Ein zweiter Nackenschlag Richtung Madrid kam derweil aus Belgien. Drei Mitglieder aus Puigdemonts Kabinett, die mit ihm nach Brüssel geflohen waren, wurden ebenfalls am gestrigen Donnerstag unter Auflagen freigelassen, wie die belgische Staatsanwaltschaft mitteilte. Das betrifft die frühere Agrarministerin Kataloniens, Meritxell Serret, den Ex-Gesundheitsminister Toni Comín und den ehemaligen Kulturminister Lluís Puig i Gordi. Auch gegen sie liegen europäische Haftbefehle wegen des Vorwurfs der Rebellion vor.

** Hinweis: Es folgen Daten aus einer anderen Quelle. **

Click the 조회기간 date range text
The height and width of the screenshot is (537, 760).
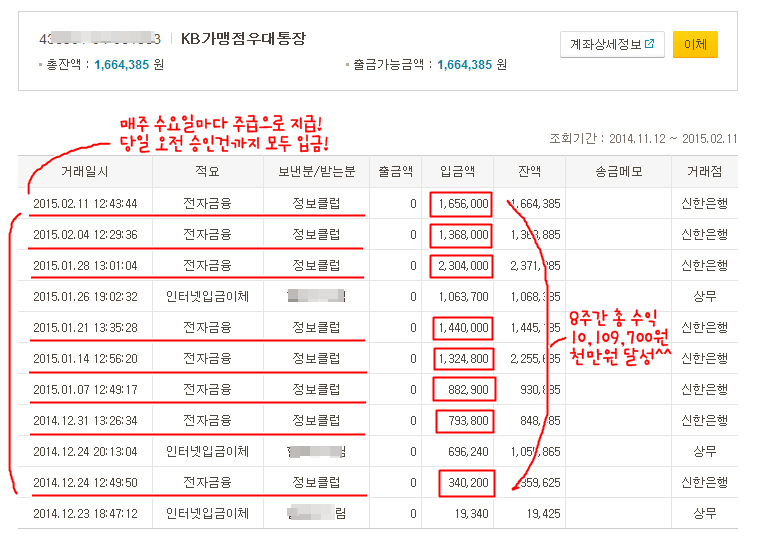(x=643, y=139)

Wie geht es nun weiter mit Puigdemont und Katalonien? Über eine Auslieferung nach Spanien ist noch nicht entschieden. Das liegt bei der schleswig-holsteinischen Generalstaatsanwaltschaft. Sollte dort zugunsten einer Auslieferung entschieden werden, könnte Puidgemont aber noch Einspruch einlegen.

„Demütigung ist eine schlechte Gesprächsgrundlage“

Der Katalonien-Konflikt erreichte am Sonntag mit dem Unabhängigkeitsreferendum einen vorläufigen Höhepunkt. Weitere Eskalationen scheinen vorprogrammiert. Woher kommt der starke Wille zur Unabhängigkeit?

Eine Lösung des Katalonien-Konfliktes ist derweil nicht in Sicht. Nach dem Referendum und der Absetzung der Regionalregierung kam es im vergangenen Dezember zu Neuwahlen, bei denen die Mehrheit der Separatisten bestätigt wurde. Seither verhindert Spanien die Regierungsbildung, indem potenzielle Kandidaten für das Präsidentenamt juristisch verfolgt werden. Doch selbst wenn eine Regierung zustande kommt, wird sie die Unabhängigkeit nicht einfach vollziehen können. Dazu fehlt die politische Kraft im Inland ebenso wie die Rückendeckung aus dem Ausland.

Es scheint, dass eine Lösung nur auf dem Verhandlungsweg möglich ist. Dazu braucht es aber Zugeständnisse aus Madrid. Katalonien muss nicht unabhängig werden um zur Ruhe zu kommen, wenn es zu ernsthafte Verhandlungen über den Autonomiestatus einschließlich der Finanzen kommt. Doch dafür muss Madrid seine radikal-zentralistische Haltung aufgeben. Es wäre hilfreich, würde die Bundesregierung entsprechend auf ihre spanischen Kollegen einwirken. Selbiges gilt für die EU-Institutionen.

Ob man es will oder nicht: Der Katalonien-Konflikt ist keine rein spanische, sondern eine europäische Angelegenheit. Das wurde spätestens deutlich, als Deutschland durch die Verhaftung Puigdemonts auf einer norddeutschen Autobahnraststätte in den Konflikt hineingezogen wurde.